··· DATA EXCERPTS ···

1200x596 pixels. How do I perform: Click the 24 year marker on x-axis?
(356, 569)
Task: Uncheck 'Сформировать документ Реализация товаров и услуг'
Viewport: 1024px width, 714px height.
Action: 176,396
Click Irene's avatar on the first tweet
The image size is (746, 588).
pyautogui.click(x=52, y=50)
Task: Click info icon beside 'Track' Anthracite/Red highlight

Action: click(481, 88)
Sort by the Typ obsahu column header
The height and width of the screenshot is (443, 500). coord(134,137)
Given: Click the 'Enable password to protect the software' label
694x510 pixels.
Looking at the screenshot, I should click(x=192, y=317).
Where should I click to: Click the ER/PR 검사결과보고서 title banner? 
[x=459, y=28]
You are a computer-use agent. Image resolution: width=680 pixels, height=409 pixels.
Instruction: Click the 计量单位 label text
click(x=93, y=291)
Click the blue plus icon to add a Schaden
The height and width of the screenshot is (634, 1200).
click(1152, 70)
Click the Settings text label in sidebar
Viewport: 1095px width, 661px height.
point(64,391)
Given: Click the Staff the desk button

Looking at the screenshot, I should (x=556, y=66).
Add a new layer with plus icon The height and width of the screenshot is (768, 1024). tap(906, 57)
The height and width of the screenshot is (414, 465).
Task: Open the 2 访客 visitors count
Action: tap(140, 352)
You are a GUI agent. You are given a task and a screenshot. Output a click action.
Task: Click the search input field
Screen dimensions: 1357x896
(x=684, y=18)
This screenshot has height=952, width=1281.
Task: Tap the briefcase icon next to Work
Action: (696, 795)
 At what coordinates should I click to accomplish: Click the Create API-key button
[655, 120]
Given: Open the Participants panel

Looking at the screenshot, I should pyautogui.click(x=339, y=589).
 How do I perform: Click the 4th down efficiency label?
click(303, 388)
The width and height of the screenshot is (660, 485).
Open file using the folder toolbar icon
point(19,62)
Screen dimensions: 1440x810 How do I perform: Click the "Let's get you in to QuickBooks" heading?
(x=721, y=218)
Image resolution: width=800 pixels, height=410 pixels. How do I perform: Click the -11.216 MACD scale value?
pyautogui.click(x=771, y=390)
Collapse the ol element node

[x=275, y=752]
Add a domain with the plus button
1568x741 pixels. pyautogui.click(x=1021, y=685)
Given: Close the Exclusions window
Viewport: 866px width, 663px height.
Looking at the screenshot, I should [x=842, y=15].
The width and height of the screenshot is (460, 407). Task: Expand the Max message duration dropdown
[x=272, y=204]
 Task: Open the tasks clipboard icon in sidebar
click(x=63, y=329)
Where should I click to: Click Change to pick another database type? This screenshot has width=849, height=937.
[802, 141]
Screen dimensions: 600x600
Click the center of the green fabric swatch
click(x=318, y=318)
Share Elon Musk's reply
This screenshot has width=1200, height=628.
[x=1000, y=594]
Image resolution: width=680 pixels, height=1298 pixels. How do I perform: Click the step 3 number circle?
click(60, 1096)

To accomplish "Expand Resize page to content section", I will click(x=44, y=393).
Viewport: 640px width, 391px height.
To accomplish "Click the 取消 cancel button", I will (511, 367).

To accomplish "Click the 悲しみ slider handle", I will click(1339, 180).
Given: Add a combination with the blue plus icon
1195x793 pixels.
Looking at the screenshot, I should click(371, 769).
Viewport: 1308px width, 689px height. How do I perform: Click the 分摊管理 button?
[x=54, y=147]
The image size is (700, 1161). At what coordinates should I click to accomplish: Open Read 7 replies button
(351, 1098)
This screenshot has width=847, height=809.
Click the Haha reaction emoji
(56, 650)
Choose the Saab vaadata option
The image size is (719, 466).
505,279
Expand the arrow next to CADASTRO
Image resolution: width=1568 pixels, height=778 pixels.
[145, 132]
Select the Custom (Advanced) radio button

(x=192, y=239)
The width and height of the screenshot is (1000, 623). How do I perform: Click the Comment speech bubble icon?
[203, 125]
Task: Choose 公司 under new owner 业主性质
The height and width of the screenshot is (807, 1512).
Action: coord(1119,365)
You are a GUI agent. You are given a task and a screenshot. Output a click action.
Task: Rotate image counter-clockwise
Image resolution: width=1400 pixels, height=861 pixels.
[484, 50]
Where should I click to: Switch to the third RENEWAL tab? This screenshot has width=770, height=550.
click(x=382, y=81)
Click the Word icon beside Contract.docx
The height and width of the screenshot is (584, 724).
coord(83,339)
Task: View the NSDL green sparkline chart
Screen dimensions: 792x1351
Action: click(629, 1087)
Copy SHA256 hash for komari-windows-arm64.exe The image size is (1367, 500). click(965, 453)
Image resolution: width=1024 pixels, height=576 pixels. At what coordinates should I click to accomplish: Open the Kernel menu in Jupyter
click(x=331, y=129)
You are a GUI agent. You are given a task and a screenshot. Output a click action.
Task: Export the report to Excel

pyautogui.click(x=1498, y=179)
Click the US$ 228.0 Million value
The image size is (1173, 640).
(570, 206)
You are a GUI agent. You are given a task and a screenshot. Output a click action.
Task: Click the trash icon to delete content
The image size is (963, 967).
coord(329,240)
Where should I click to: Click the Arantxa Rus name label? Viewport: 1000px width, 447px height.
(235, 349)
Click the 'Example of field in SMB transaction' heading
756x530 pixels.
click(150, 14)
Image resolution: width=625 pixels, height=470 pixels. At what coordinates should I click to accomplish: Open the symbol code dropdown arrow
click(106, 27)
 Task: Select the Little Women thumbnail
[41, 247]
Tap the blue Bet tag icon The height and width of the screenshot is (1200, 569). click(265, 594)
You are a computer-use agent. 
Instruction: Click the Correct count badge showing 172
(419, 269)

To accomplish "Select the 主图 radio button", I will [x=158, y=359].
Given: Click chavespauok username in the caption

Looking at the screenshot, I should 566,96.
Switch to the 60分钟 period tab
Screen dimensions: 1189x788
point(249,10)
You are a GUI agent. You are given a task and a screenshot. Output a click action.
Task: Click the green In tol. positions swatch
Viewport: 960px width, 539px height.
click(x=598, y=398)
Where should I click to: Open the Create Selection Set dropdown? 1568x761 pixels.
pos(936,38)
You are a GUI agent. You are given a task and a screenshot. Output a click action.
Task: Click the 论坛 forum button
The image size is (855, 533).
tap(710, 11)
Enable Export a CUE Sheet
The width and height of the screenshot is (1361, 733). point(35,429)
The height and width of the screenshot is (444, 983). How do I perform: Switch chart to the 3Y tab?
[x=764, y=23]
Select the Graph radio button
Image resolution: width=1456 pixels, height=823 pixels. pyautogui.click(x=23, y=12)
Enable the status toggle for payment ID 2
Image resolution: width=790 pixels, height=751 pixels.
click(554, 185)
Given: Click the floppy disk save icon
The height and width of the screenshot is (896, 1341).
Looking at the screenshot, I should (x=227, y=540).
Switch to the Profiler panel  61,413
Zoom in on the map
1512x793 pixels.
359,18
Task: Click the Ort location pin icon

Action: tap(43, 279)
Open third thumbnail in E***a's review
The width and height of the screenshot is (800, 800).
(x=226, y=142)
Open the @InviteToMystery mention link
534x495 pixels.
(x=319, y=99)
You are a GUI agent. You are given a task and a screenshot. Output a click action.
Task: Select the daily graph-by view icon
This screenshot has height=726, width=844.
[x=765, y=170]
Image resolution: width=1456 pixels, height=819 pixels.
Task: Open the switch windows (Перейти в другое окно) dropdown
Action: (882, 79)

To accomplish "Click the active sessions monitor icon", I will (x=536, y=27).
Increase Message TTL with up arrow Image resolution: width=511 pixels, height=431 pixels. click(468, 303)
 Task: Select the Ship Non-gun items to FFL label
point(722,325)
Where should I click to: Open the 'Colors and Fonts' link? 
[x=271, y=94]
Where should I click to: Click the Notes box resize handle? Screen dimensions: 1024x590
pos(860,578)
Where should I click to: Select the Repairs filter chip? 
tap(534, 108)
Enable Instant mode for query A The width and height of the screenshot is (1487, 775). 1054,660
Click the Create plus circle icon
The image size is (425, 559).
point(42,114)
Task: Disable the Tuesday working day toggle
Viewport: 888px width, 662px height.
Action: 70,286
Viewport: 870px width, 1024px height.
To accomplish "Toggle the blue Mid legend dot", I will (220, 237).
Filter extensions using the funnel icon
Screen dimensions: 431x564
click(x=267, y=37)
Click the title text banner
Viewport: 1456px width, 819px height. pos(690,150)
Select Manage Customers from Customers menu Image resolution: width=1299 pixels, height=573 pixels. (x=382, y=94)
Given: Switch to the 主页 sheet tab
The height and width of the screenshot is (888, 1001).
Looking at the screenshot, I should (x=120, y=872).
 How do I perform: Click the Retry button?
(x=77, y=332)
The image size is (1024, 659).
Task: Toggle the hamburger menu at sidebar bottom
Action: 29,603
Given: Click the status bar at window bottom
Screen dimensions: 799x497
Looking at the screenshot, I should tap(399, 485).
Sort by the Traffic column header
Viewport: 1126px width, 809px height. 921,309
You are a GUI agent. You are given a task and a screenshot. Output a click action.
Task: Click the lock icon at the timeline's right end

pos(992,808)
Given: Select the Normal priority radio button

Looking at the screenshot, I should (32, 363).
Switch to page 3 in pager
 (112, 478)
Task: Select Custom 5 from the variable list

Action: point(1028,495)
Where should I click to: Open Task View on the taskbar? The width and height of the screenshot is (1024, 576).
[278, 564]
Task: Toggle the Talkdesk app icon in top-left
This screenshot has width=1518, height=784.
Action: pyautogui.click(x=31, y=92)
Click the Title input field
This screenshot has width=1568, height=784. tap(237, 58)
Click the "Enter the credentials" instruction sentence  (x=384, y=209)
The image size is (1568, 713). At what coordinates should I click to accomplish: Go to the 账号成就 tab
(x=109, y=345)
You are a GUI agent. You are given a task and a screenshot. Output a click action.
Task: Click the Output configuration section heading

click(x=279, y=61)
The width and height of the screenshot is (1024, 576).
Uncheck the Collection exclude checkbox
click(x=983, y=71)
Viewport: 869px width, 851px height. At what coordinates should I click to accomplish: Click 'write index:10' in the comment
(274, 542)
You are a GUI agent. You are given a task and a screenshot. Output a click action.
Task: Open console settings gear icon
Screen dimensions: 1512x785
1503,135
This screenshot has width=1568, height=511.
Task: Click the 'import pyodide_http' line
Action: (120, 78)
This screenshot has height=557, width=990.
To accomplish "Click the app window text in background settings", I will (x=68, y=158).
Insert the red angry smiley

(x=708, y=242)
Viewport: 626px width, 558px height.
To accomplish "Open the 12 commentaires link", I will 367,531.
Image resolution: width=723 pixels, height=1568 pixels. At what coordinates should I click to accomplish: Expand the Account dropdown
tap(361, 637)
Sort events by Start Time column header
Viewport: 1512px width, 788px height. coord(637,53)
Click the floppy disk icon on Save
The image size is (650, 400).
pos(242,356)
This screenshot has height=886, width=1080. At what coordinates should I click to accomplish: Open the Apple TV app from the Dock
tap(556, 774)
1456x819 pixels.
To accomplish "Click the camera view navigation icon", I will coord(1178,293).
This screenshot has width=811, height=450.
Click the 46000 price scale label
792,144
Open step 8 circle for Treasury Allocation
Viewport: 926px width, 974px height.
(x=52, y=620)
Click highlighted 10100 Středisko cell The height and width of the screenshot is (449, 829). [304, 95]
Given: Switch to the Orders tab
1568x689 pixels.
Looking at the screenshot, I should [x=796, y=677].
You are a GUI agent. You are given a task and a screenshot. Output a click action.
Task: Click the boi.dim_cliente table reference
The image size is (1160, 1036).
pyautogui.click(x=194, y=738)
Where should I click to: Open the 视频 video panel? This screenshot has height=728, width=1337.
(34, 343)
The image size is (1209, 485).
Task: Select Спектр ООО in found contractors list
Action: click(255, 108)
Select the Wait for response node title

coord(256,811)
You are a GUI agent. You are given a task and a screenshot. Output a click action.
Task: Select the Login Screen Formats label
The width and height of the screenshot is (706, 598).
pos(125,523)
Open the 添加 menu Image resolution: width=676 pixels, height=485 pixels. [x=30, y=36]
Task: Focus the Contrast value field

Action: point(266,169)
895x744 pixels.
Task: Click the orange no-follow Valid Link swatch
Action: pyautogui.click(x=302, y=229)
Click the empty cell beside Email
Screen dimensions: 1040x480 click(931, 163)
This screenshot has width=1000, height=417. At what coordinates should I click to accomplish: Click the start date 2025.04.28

···

Find the word "floppy" in the records. Copy every line it appears in.

▶ **ANSWER TO THIS PROBLEM**
Given: Click the floppy disk save icon
Click the floppy disk icon on Save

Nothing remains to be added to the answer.